Please feel free to drop in whenever, and greetings to your co-contributor. You're always both welcome.

Anonymous said...

The moral object of an act concerns itself with the moral quality of what is bought about by the act, ...

My son, you seem to be using the word "object" to refer to the goods obtained and the evils avoided. Please notice that I refer to these as "consequences".

May God Bless You.

The Social Pathologist said...

Your Holiness! A second visit! seem to be using the word "object" to refer to the goods obtained and the evils avoided. Please notice that I refer to these as "consequences".

You would be correct in that interpretation if that is how I meant it, but I am afraid your Holiness that that would be an incorrect reading, due more to my sloppy writing rather than your objectivity.

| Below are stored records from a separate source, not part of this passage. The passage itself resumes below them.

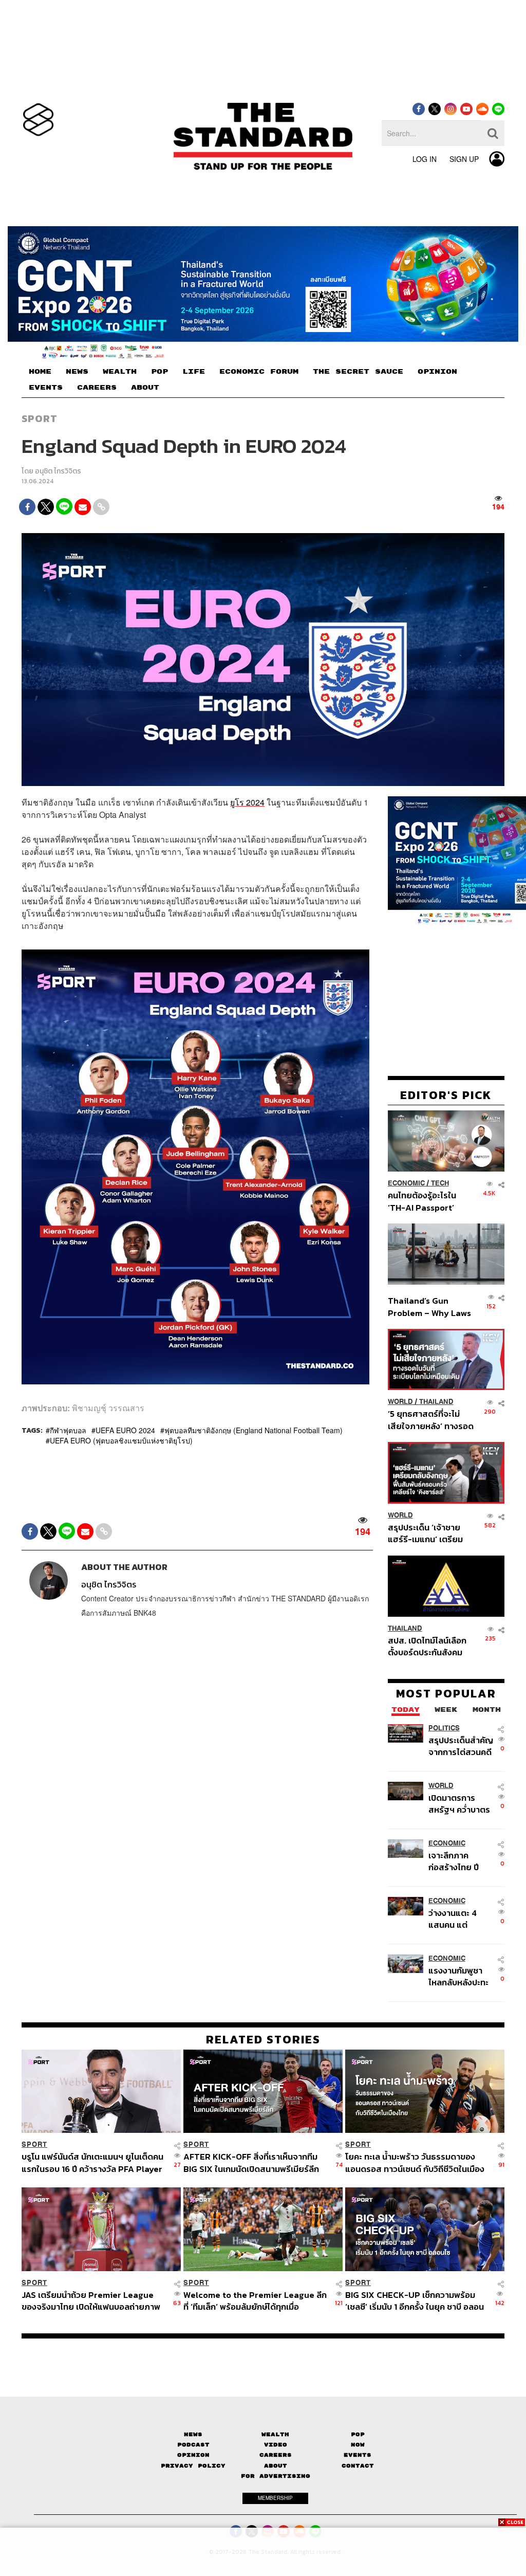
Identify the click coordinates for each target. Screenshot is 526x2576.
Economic (406, 1183)
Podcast (193, 2444)
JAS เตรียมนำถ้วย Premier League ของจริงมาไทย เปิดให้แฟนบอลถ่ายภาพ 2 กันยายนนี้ (91, 2300)
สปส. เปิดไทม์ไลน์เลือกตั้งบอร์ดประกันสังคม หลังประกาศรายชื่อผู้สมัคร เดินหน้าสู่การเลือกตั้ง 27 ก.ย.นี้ (427, 1646)
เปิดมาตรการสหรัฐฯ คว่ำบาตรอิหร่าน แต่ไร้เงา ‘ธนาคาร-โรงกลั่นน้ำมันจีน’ (459, 1803)
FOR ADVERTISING (275, 2476)
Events (357, 2455)
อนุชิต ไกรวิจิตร (58, 471)
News (193, 2434)
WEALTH (120, 371)
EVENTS (46, 387)
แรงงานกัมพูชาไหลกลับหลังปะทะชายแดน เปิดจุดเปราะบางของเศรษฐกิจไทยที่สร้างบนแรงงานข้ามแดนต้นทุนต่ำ (459, 1976)
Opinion (193, 2455)
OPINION (437, 371)
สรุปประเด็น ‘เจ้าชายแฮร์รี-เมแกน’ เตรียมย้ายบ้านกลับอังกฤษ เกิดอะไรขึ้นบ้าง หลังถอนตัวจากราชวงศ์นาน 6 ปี (431, 1532)
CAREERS (97, 387)
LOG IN (424, 159)
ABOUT (145, 387)
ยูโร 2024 (247, 802)
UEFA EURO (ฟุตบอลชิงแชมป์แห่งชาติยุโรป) (121, 1440)
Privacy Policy (193, 2466)
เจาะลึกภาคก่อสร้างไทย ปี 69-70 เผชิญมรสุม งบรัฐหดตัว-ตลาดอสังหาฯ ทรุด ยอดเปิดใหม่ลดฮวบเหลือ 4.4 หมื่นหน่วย (460, 1861)
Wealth (275, 2434)
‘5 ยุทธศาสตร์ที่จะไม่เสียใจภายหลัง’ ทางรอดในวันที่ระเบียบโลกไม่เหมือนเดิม (431, 1419)
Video (275, 2444)
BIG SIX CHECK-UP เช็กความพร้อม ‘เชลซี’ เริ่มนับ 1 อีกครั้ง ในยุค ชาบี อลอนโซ (414, 2300)
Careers (275, 2455)
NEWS (77, 371)
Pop (358, 2434)
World (400, 1401)
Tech (440, 1183)
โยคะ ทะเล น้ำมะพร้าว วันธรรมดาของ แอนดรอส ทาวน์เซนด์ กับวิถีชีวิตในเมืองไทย (414, 2162)
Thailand (436, 1401)
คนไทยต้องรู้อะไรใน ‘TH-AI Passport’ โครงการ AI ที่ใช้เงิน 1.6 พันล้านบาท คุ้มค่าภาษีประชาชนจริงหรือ (428, 1201)
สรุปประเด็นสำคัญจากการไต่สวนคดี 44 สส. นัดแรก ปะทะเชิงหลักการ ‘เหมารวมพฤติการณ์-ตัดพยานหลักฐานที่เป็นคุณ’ (460, 1746)
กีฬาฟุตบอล (68, 1430)
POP (159, 371)
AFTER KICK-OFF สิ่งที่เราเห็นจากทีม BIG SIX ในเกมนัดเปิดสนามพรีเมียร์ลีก (251, 2162)
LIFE (193, 371)
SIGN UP (464, 159)
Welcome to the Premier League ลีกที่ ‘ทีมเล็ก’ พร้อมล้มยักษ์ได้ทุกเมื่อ (255, 2300)
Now (358, 2444)
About (275, 2466)
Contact (358, 2466)
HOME (40, 371)
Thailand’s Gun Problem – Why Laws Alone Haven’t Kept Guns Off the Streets (430, 1306)
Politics (444, 1728)
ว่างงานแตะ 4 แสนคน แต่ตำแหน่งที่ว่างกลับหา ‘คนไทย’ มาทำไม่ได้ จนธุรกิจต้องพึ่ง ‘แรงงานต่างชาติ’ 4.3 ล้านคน (460, 1918)
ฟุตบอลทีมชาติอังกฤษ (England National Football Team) (253, 1430)
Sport (40, 418)
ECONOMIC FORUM (258, 371)
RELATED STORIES (263, 2039)
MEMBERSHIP (275, 2497)
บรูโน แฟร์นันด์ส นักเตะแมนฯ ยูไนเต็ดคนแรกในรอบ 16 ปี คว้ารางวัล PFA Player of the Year (92, 2162)
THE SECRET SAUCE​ (358, 371)
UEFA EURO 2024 (125, 1430)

I do not need to remind you Your Holiness, that the moral quality of an act is contingent on its conformity with God's Law and not on its consequences. As I see it; the will, operating through the potentiality of human actuation, directs this potentiality towards some end: It's object. Now this object--or state --has its moral quality determined by its conformity to the Divine will. I hope this clarifies matters.

Seeing that you have ear of the Saints, I would ask you put a good word in for me, so that by God's will, I can illuminate the minds of my opponents.